Penale
ilPenalista

La validità dell'impugnazione spedita a mezzo PEC al vaglio delle Sezioni Unite

Genziana Leto
10 Gennaio 2017

La questione sottoposta al vaglio delle Sezioni Unite è la seguente: la trasmissione dell'impugnazione a mezzo PEC può essere assimilata alla trasmissione dell'impugnazione tramite raccomandata alla competente cancelleria, ai sensi dell'art. 583 c.p.p.?
Massima

Va rimessa alle Sezioni Unite la soluzione del seguente quesito: è consentito alle parti private, nel processo penale, effettuare comunicazioni e notificazioni a mezzo PEC?

Il caso

In data 4 febbraio 2016, F. veniva condannato, con decreto penale di condanna, alla pena di € 3.400,00 di ammenda per il reato di cui all'art. 186, comma 2, lett. b) e comma 2-sexies, Codice della Strada.

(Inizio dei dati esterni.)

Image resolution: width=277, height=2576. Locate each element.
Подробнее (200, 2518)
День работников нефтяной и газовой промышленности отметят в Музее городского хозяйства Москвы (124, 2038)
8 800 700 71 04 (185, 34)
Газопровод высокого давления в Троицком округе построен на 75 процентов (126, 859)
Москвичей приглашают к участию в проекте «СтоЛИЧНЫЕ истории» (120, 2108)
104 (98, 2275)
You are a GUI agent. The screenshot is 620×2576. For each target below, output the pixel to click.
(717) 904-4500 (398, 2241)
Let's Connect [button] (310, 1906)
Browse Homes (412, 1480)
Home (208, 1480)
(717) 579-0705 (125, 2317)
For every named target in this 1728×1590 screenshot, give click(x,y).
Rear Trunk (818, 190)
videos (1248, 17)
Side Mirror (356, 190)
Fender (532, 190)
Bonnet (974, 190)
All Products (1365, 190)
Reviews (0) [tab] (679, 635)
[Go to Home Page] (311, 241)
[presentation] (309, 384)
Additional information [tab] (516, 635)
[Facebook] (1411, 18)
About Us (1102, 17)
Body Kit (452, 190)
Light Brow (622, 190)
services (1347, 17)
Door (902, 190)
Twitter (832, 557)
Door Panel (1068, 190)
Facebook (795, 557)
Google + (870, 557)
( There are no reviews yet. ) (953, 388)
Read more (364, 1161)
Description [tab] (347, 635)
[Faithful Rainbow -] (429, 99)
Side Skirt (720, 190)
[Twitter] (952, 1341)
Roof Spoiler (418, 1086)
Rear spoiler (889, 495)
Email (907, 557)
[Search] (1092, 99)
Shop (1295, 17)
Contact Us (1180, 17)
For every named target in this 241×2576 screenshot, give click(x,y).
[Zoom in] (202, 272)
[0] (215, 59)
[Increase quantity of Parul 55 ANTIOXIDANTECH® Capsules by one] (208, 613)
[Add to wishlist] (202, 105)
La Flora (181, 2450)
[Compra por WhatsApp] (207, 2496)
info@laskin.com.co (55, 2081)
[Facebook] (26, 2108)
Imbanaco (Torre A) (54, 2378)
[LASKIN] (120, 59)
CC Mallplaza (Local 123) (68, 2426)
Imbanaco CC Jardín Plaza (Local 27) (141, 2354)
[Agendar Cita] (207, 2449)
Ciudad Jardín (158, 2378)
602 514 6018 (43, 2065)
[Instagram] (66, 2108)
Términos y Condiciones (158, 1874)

Avverso tale decreto F. proponeva opposizione a mezzo PEC chiedendo l'applicazione della pena e la sostituzione della stessa con lavori di pubblica utilità.

Il Gip dichiarava inammissibile l'opposizione sul rilievo che non è «consentito nel processo penale alle parti private effettuare comunicazioni e notificazioni mediante l'utilizzo della posta elettronica certificata (PEC)» (Cass.,sez. I, n. 18235/2015).

Il difensore di fiducia del F. proponeva ricorso per Cassazione avverso la superiore pronuncia, espressamente richiamando, a sostegno della correttezza della notifica a mezzo PEC dell'opposizione, l'art. 48, comma 2, d.lgs. n. 82/2005 che stabilisce che: «La trasmissione del documento informatico per via telematica, effettuata ai sensi del comma 1, equivale, salvo che la legge disponga diversamente, alla notificazione per mezzo della posta».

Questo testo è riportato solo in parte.